Task material Block Start
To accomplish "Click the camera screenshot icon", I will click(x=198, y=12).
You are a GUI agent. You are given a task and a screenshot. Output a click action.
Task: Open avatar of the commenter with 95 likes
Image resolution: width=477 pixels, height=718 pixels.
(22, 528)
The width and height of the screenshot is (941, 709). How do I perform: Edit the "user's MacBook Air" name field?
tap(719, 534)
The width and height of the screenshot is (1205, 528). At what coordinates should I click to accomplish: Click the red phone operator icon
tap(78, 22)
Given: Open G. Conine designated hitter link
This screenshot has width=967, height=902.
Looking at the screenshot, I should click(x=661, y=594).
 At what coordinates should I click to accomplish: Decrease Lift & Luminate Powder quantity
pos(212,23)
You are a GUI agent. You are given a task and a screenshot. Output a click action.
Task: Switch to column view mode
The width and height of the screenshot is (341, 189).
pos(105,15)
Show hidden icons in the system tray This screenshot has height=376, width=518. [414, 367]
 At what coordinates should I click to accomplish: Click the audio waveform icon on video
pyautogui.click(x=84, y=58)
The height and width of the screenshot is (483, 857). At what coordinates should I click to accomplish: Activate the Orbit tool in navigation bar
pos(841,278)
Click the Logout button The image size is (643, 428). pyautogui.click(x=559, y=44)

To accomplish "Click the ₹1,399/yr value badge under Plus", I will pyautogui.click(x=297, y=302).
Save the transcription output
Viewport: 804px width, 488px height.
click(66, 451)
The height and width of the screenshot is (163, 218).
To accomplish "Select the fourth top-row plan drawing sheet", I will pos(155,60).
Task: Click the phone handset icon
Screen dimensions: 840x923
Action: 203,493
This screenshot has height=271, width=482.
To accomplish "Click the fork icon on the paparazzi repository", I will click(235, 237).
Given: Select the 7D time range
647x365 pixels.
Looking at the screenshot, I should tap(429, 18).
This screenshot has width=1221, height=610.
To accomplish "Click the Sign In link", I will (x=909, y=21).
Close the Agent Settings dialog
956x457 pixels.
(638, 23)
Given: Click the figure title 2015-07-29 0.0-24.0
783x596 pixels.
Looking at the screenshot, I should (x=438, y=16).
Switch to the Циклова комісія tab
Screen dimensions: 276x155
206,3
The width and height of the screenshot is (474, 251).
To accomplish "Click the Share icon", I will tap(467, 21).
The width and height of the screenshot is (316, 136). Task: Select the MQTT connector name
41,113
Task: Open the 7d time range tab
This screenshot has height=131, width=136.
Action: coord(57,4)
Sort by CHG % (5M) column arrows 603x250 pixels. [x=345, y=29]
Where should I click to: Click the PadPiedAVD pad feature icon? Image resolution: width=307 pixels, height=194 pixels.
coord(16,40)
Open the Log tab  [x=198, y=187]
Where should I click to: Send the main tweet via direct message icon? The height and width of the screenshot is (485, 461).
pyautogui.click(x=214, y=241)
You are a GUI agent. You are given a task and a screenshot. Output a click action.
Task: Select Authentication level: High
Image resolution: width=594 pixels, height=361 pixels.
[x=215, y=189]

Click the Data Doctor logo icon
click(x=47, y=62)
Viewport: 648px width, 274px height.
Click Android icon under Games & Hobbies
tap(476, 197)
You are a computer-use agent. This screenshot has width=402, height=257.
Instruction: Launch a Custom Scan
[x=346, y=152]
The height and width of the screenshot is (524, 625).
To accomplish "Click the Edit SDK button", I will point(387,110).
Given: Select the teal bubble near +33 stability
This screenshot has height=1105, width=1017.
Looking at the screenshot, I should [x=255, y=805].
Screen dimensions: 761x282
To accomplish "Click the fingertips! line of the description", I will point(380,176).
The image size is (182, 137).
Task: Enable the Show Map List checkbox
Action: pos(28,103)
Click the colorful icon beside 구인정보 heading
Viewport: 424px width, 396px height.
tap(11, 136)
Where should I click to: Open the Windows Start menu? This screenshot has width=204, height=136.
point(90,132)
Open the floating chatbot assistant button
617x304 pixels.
Task material Block End
» Activity
How many lines of the listing hold the string "range"? Give the number alone.

» Solution to the exercise
2